Conyers, John

UXL Encyclopedia of World Biography, (2003)

John Conyers

Among the longest-serving members of the United States Congress, John Conyers (born 1929) has remained a most productive lawmaker in terms of legislation introduced and passed.

Father Was Union Activist

A lifelong resident of Detroit, Michigan, Conyers was born on May 16, 1929. His father was a Georgia-born laborer who dropped out of high school and came to Detroit to work at a Chrysler auto plant; when he realized that black auto painters were being paid less than their white counterparts, he made a personal protest to company president Walter P. Chrysler. The elder Conyers' union organizing activities cost him jobs, but he eventually rose to a high position within the United Auto Workers union. John Conyers Jr. was his oldest son; another son, Nathan, went on to open one of Detroit's and the country's first African-American-owned auto dealerships.

The younger Conyers grew up in culturally rich Northwest Detroit, and the passion of his high school years was music. Receiving a letter for playing trumpet in his high school band, he also studied bass, piano, tenor saxophone, and trombone. Several jazz musicians who became national stars were part of Conyers' circle of friends in high school. "Sonny Stitt and Milt Jackson were there," he told Hollie I. West of the Washington Post . "I went to Northwestern High School with Betty Carter. And Tommy Flanagan and Kenny Burrell and I were at Wayne State University together." His favorite performer—and another friend later on—was the path breaking saxophonist John Coltrane. Conyers kept an acoustic bass in one corner of his Washington office as a congressional representative, and in the 1970s he even hosted a jazz program on Washington radio station WPFW.

The 1943 Detroit race riots, in which blacks were pulled off streetcars and attacked by white mobs, began to awaken Conyers' political consciousness, but music and school came first for a long time. Conyers breezed through high school, often skipping classes to play pool but still graduating in 1954. There was no money for college, so he relied on his father's influence to get a job as a spot-welder at a Lincoln auto plant. He became the director of his United Auto Workers local unit. Hungry for further education, he took night classes covering levels of chemistry and physics he had not reached in high school.

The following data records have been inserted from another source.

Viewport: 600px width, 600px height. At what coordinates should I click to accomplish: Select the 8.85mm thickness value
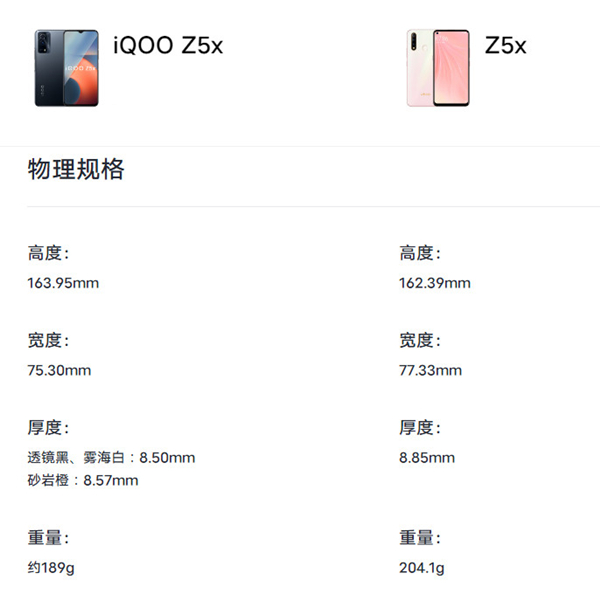[x=426, y=458]
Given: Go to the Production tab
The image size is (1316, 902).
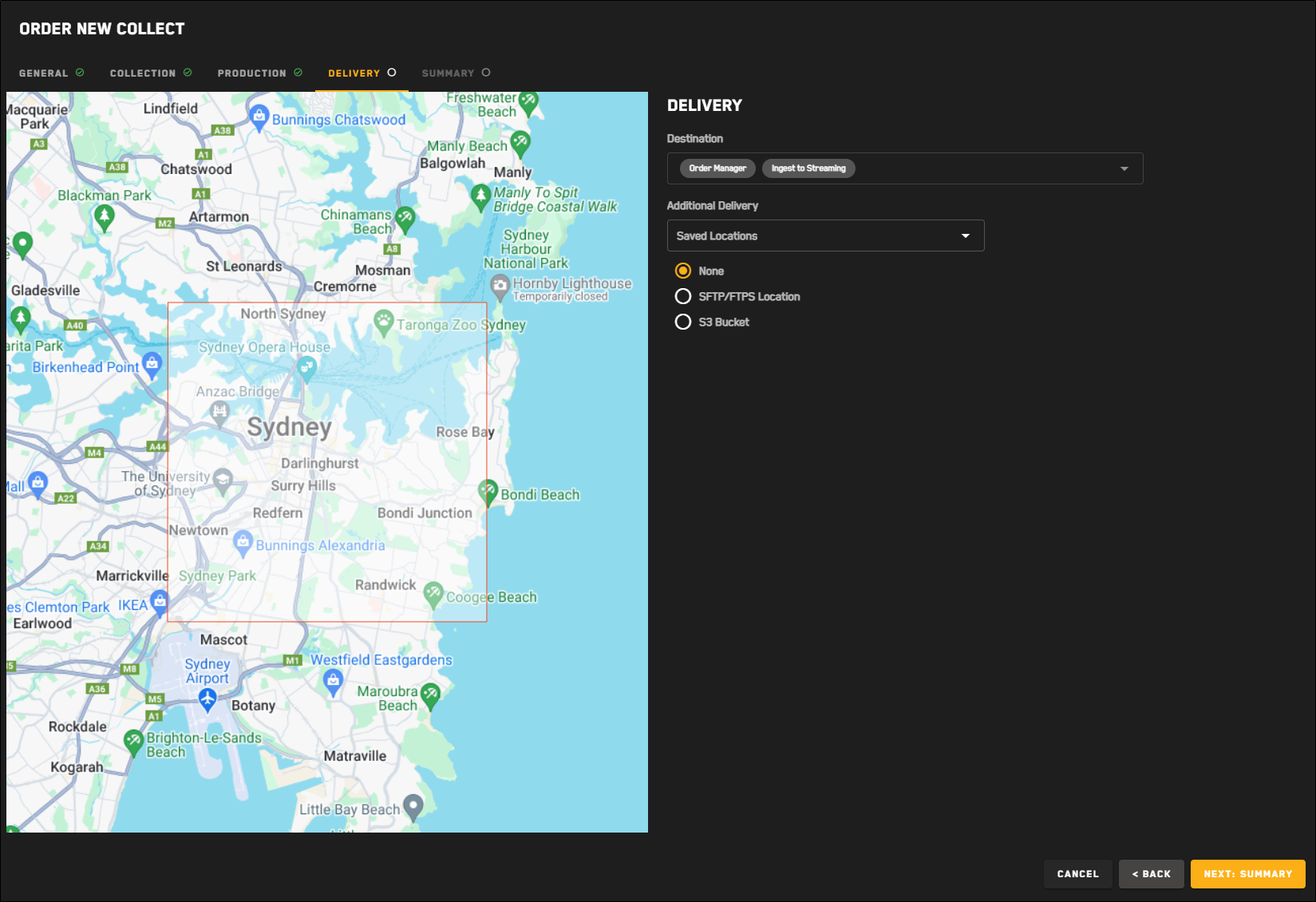Looking at the screenshot, I should pos(259,73).
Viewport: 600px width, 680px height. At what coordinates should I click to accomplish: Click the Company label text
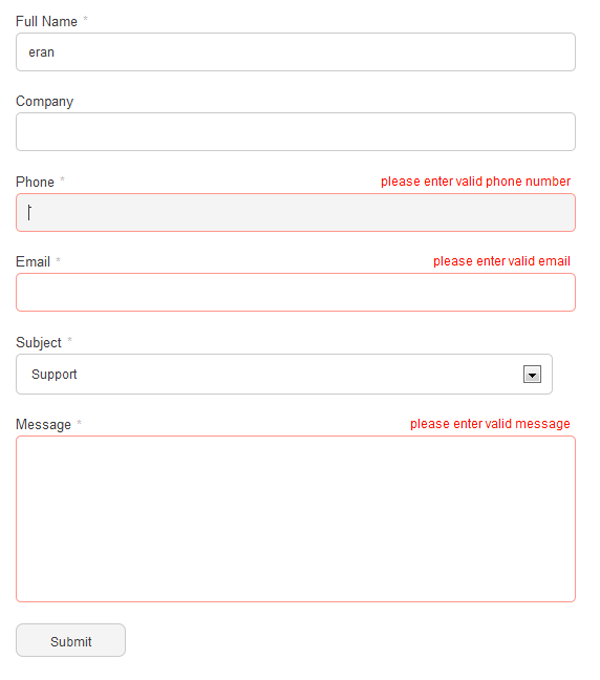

He went on to take more night classes connected with Detroit's Wayne State University and finally enrolled there on a union-backed scholarship in the late 1940s, taking courses in civil engineering.

As the U.S. moved toward war in Korea, Conyers enlisted in the U.S. Army in 1950. Spending part of his officer training program at Fort Belleville in Virginia, he went to Washington to watch Congress in action and, according to Jessica Lee of USA Today , thought to himself, "I could do that!" Reaching the rank of second lieutenant in the Army Corps of Engineers, Conyers was sent to Korea and saw combat, winning several military honors.

Started in Politics as Precinct Delegate

Veterans' benefits allowed Conyers to continue his education after his army discharge, and he returned to Wayne State in 1954, switching from engineering to pre-law. He joined Detroit's Young Democratic Club and ran for the post of precinct convention delegate, inaugurating his winning political ways with a narrow victory over a rival. He graduated from Wayne State in 1957 and finished a law degree at the same school the following year, passing the bar exam and co-founding the law firm of Conyers, Bell, and Townsend soon after that.

An accident of geography helped rekindle Conyers' political ambitions: his law office was in the same building as that of veteran Michigan U.S. Representative John Dingell, who as of 2005 was the only lawmaker with more seniority than Conyers. The arrangement was beneficial from a business standpoint, as people involved in landlord-tenant disputes filtered into Conyers' office. Conyers took the chance to broaden his circle of political contacts, working in Dingell's office from 1959 to 1961 and snaring a political appointment from Michigan governor John Swainson as a state workmen's compensation referee. In 1963 Conyers served on the National Lawyers Committee for Civil Rights Under Law, a group spearheaded by President John F. Kennedy. He was active as a lawyer in the civil rights movement in the southern states and often represented clients in voter registration cases.

It did not take Conyers long to make his mark legislatively. He signed on as a cosponsor of the landmark Voting Rights Act of 1965, and he backed the liberal social legislation, including the establishment of the Medicare program, championed by President Lyndon Johnson. In 1967, Conyers took the lead in resisting a bill backed by southern conservatives that would have delayed legislative redistricting according to the principle of one person, one vote. After the assassination of the Rev. Martin Luther King Jr. in 1968, Conyers introduced a bill that would designate King's birthday as a national holiday. In 1983, he saw the measure become law.